While crypto mixers offer a degree of anonymity, it’s important to note that it’s not impossible to find out who sends and receives funds in this manner. Unfortunately, some crypto mixers aren’t as anonymous as they claim, and some are subject to local laws and regulations.
For example, Law enforcement agencies (such as the FBI) have sophisticated tools to trace the origin of funds sent through crypto mixers. This is easier to discover on mixers with limited users, or when tracking large sums of value.
In the case of fewer people participating in the service, tracing funds is simple. Since it’s less likely another user sent a similar amount of Bitcoin as yours, working out the source is entirely plausible. This can be particularly useful when trying to catch bad actors, but it also leaves people living under oppressive regimes vulnerable.
Further, some exchanges actively block these “mixed” tokens and coins due to security and compliance concerns. Thus, if using a crypto mixer, you might face similar issues across major exchanges, limiting how you can use crypto assets. So, while there are countless legitimate reasons to obfuscate your transactions, it’s often simply not that easy.
While Bitcoin mixers are not illegal everywhere, many countries do limit their use, or even ban them entirely. Plus, since these mixing services can lend themselves to money laundering, they often attract increased scrutiny from regulators. Regulatory authorities often view mixers with suspicion, as they can hinder law enforcement efforts to track and trace suspicious transactions.
To combat this, countries like the US have placed restrictions on crypto mixers since they deal with money transfers. The US financial law enforcement agency, FinCEN, requires all mixers to register under the Bank Secrecy Act.
Further, in 2022, the US placed sanctions on major crypto mixers like Tornado Cash and Blender.io. The US Treasury held that Tornado Cash had been used for laundering over 7 billion dollars since its creation. Similarly, Blender.io helped a North Korean hacker group launder money.
These sanctions prohibit U.S. persons from doing business with both these services and freeze any assets they may have in the United States.
Since many countries handle crypto mixers differently, consult your local crypto laws before using them.
So, crypto mixers offer a novel way to benefit from the security and accessibility of the blockchain, without the burden of revealing your identity.
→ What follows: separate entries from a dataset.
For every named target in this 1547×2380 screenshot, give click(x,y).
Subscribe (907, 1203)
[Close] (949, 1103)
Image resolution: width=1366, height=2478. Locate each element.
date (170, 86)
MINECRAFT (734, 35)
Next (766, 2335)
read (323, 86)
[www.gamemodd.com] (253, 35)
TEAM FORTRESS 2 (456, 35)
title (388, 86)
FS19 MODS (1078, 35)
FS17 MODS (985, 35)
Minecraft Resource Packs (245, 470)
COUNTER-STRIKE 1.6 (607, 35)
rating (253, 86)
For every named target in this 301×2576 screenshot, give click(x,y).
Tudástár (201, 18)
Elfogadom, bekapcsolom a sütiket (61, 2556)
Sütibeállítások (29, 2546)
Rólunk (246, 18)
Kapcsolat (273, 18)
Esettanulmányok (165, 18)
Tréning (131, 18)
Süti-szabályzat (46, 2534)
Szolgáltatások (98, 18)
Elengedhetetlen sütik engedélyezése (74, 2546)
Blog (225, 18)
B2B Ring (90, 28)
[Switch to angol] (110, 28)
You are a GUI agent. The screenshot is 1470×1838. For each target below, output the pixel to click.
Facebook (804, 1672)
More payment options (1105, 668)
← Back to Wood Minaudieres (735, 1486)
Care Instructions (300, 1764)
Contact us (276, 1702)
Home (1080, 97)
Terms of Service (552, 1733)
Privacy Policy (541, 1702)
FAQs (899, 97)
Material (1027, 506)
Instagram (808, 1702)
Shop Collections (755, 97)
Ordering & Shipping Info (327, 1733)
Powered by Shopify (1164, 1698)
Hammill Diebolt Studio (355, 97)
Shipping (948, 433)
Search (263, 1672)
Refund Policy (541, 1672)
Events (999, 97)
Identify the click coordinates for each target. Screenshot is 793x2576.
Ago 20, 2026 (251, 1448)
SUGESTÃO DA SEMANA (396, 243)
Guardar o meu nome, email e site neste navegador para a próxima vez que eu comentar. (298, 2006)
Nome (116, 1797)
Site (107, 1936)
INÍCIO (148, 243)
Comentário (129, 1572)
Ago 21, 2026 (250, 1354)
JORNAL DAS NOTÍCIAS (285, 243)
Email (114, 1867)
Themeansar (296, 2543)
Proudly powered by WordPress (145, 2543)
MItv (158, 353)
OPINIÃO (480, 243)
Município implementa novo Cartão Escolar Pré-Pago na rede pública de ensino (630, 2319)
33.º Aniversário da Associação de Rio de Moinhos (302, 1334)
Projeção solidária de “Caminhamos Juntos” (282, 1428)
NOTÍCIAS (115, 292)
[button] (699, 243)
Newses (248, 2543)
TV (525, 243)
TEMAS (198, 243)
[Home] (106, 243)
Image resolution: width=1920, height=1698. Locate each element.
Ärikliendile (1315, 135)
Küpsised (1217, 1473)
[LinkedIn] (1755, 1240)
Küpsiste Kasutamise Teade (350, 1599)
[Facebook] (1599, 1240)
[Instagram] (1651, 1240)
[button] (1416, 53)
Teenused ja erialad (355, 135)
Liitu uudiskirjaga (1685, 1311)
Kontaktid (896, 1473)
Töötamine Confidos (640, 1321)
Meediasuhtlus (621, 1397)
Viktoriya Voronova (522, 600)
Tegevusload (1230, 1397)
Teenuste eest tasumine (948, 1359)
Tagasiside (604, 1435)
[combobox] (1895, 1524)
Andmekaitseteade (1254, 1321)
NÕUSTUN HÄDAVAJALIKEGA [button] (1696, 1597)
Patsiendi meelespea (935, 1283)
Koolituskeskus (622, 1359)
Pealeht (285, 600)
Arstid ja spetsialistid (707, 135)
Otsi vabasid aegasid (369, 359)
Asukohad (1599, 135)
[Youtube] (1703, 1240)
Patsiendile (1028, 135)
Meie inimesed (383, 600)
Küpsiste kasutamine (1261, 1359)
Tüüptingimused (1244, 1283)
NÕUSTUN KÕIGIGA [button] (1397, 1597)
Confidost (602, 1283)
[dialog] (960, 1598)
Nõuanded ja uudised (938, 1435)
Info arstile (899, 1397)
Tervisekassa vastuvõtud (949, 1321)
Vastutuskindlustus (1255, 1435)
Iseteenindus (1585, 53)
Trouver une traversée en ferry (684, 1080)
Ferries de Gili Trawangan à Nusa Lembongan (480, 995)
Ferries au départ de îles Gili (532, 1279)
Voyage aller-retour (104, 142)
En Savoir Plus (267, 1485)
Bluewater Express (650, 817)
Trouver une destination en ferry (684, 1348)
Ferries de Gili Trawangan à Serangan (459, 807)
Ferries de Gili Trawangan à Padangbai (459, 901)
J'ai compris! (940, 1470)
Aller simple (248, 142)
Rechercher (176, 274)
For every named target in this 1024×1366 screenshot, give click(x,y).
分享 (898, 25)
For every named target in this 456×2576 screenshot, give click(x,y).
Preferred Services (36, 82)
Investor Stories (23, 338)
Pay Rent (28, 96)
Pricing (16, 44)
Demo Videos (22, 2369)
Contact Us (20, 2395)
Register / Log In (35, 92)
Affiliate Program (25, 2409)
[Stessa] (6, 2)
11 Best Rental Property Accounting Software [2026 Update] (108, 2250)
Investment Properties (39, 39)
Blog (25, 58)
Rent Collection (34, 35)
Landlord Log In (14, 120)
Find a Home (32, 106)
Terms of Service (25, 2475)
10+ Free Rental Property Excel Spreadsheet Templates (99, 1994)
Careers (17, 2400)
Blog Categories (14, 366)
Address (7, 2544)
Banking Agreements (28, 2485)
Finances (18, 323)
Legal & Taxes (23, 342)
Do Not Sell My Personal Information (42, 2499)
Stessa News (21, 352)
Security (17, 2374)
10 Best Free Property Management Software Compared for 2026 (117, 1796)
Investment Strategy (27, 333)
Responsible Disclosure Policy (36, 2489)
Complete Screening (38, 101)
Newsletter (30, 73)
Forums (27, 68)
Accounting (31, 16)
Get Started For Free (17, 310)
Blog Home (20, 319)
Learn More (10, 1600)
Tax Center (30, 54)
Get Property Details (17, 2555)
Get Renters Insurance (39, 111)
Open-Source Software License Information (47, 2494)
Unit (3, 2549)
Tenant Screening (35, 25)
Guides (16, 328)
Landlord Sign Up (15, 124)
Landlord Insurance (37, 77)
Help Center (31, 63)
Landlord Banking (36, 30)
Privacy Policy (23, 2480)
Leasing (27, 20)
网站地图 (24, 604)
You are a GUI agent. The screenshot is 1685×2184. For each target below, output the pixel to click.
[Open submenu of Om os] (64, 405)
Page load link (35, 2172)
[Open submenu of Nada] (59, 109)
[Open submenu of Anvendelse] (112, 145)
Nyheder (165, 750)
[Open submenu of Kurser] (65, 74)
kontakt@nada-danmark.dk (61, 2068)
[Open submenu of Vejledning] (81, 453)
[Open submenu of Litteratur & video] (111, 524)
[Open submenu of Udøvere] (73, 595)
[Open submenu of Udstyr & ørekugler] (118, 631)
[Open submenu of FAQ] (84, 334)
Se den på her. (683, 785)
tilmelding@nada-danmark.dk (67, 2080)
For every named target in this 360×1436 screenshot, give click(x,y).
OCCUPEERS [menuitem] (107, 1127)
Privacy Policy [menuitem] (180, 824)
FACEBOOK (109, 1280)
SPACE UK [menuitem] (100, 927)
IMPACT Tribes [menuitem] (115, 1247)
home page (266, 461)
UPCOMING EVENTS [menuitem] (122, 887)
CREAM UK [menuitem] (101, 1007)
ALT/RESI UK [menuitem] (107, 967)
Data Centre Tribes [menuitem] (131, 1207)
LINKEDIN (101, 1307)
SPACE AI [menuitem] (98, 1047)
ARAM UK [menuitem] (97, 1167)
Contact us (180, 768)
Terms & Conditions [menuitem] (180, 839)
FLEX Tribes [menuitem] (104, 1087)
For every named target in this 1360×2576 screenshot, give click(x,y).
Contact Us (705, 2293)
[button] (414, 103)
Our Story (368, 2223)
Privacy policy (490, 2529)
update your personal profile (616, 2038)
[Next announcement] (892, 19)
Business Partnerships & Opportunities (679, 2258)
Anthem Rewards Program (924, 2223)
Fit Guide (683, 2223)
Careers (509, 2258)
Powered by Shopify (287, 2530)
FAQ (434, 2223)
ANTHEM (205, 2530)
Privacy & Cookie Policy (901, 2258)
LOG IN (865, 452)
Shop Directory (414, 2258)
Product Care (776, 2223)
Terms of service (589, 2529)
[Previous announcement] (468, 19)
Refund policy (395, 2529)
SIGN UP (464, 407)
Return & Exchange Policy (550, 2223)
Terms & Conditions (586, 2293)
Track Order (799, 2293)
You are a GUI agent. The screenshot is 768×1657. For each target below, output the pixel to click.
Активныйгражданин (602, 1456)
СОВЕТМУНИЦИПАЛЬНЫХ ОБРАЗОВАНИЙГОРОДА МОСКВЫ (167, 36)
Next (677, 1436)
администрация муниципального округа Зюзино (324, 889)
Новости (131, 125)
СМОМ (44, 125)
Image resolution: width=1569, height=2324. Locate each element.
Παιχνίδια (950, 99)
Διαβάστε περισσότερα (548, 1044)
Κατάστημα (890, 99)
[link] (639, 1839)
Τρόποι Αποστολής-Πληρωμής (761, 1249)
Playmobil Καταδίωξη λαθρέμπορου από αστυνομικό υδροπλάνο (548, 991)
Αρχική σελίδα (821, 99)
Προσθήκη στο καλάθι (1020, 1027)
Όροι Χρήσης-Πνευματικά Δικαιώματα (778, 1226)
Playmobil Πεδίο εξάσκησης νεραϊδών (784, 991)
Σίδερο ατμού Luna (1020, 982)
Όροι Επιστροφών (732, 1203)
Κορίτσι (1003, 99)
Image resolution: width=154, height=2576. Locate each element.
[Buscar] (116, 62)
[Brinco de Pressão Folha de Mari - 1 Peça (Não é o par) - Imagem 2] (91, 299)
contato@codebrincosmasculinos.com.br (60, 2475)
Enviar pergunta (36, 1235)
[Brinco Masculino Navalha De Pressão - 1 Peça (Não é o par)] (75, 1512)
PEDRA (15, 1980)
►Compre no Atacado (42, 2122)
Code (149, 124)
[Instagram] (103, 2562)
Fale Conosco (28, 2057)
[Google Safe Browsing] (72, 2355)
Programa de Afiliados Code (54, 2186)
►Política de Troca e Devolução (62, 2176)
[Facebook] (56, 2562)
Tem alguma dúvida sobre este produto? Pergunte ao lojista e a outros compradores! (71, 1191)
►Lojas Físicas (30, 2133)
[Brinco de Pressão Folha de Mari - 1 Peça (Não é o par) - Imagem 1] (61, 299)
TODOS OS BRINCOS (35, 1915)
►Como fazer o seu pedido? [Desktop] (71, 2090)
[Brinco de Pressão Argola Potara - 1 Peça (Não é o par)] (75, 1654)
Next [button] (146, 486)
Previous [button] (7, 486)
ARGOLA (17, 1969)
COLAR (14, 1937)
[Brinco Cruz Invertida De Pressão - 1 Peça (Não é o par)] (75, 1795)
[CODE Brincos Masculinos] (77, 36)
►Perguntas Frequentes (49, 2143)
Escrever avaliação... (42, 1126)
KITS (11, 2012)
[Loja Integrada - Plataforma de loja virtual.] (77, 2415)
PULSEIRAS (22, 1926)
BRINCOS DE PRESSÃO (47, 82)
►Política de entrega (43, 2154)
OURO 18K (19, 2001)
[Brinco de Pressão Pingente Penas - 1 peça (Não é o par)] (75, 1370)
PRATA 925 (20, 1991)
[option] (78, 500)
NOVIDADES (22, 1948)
For those under oppressive regimes or with political difficulties, this may be the only option. However, if you decide to use a crypto or Bitcoin mixer, it’s important to understand the risk involved. Before using any service that may obfuscate the origin of a specific set of funds, make sure you check your local laws and abide by them. You don’t want to use a crypto mixer and pay the price for it later.
If you want to keep your anonymity in crypto though, using a crypto mixer can be an interesting option. Only you know if using a crypto mixer is right for you. Now you know about how they work, you can navigate the market and decide whether that’s the right choice—because that’s the whole point of self-custody.